Chapter 32, Problem 1Q

Figure 32-19a shows a capacitor, with circular plates, that is being charged. Point a (near one of the connecting wires) and point b (inside the capacitor gap) are equidistant from the central axis, as are point c (not so near the wire) and point d (between the plates but outside the gap). In Fig. 32-19b, one curve gives the variation with distance r of the magnitude of the magnetic field inside and outside the wire. The other curve gives the variation with distance r of the magnitude of the magnetic field inside and outside the gap. The two curves partially overlap. Which of the three points on the curves correspond to which of the four points of Fig. 32-19a?

Figure 32-19 Question 1.

To determine

To find:

The three points on the curve in Fig 32.19 b corresponding to four points of Fig.32-19a.

Answer to Problem 1Q

Solution:

Point 1 on the curve corresponds to a, Pont 2 on the curve corresponds to b, and point 3 on the curve corresponds to c and d.

Explanation of Solution

1) Concept:

We can find the relation between magnetic field and distance from central axis from the formulae for magnetic field inside and outside the circular capacitor. Using this and analyzing the graph and the given figure, we can find the three points on the curve corresponding to four points of Fig.32-19a.

2) Formulae:

i) Inside a circular capacitor, magnetic field is

$B=\left(\frac{{\mu }_0{I}_d}{2\pi R^2}\right)r$

ii) Outside a circular capacitor, magnetic field is

$B=\left(\frac{{\mu }_0{I}_d}{2\pi r}\right)$

3) Given:

Figure 32-19a and 32-19b.

Points a and b are equidistant from the central axis. Also points c and d are equidistant from it.

4) Calculations:

The magnetic field at a point inside the capacitor is given by

$B=\left(\frac{{\mu }_0{I}_d}{2\pi R^2}\right)r$

It implies that $B\propto r$.

The curve on which point 2 is present satisfies this condition, and there is only one point inside the capacitor b.

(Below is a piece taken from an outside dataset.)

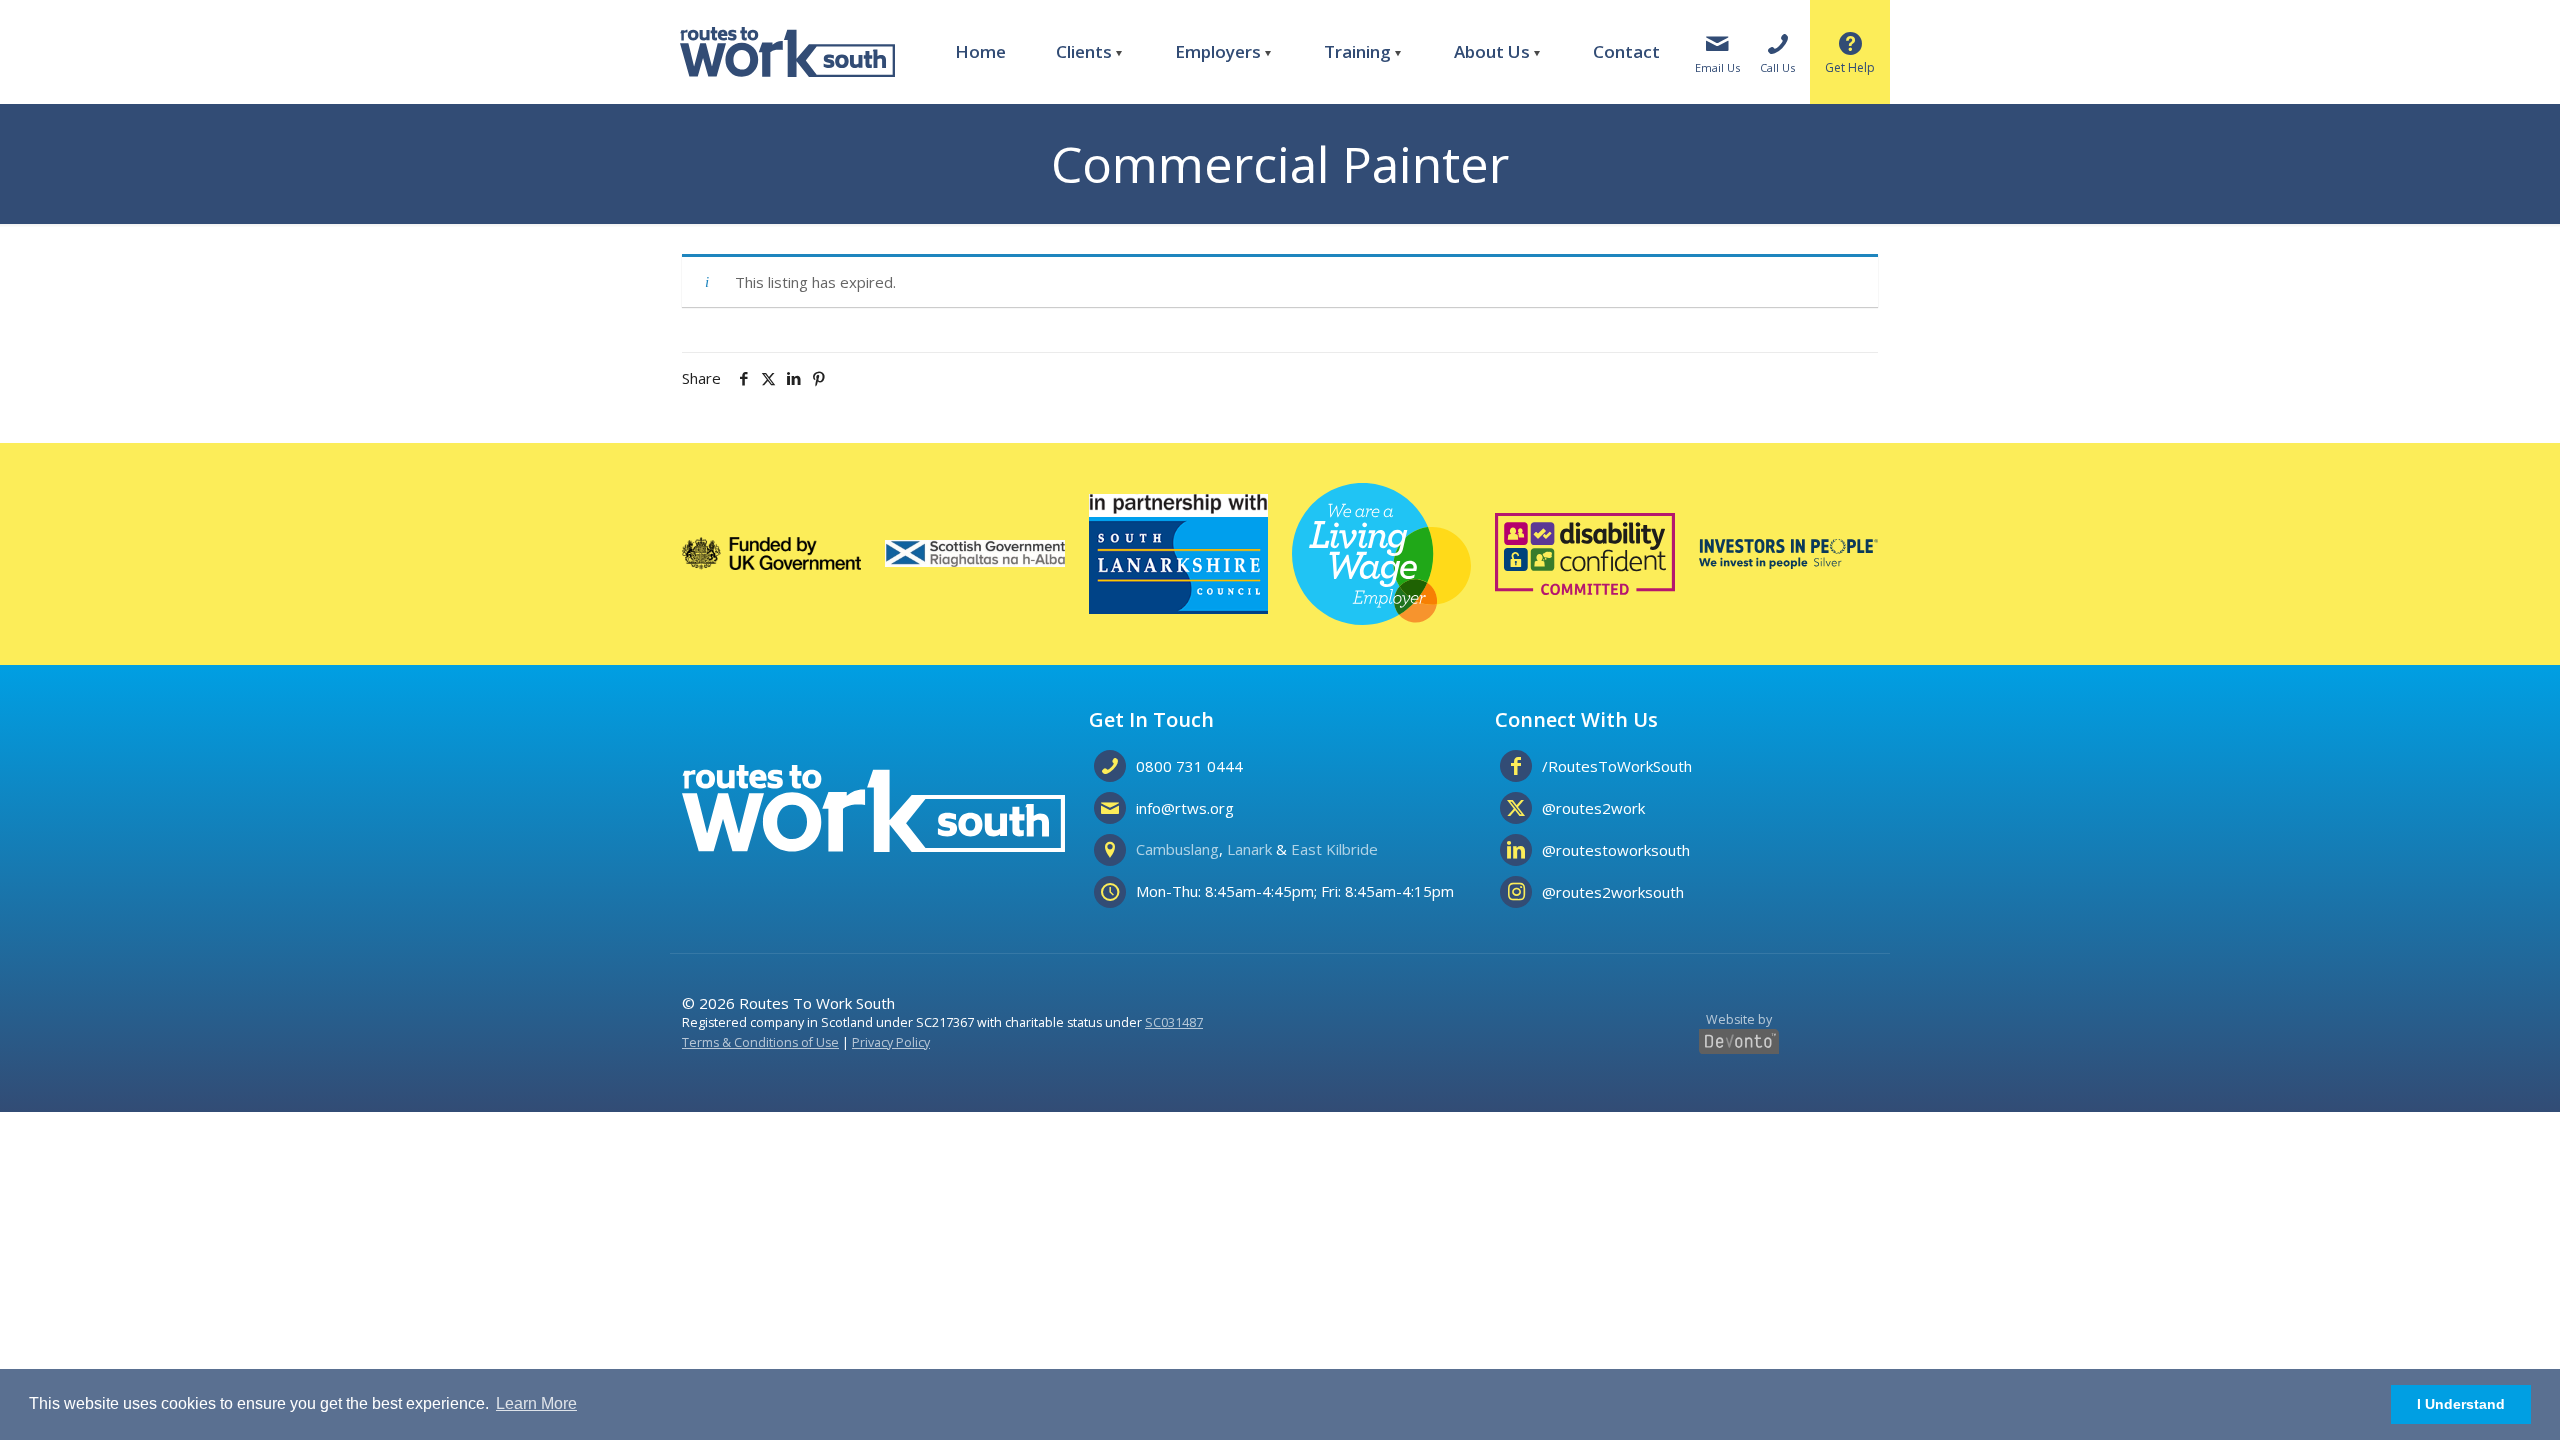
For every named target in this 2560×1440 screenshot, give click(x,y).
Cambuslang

Hence, point 2 corresponds to point b.

The magnetic field at a point outside the capacitor is given by

$B=\left(\frac{{\mu }_0{I}_d}{2\pi r}\right)$

It implies that $B\propto \frac{1}{r}$.

The points 1 and 3 are on the curves satisfies this relation.

Since point a and point b are equidistant, therefore we can say that point 1 corresponds to point a.

Remaining point 3 corresponds to points c and d.

Conclusion:

Inside a circular capacitor, the magnetic field is proportional to the distance from the center of the circular plate while outside the circular capacitor, it is inversely proportional the distance from the center of the circular plate.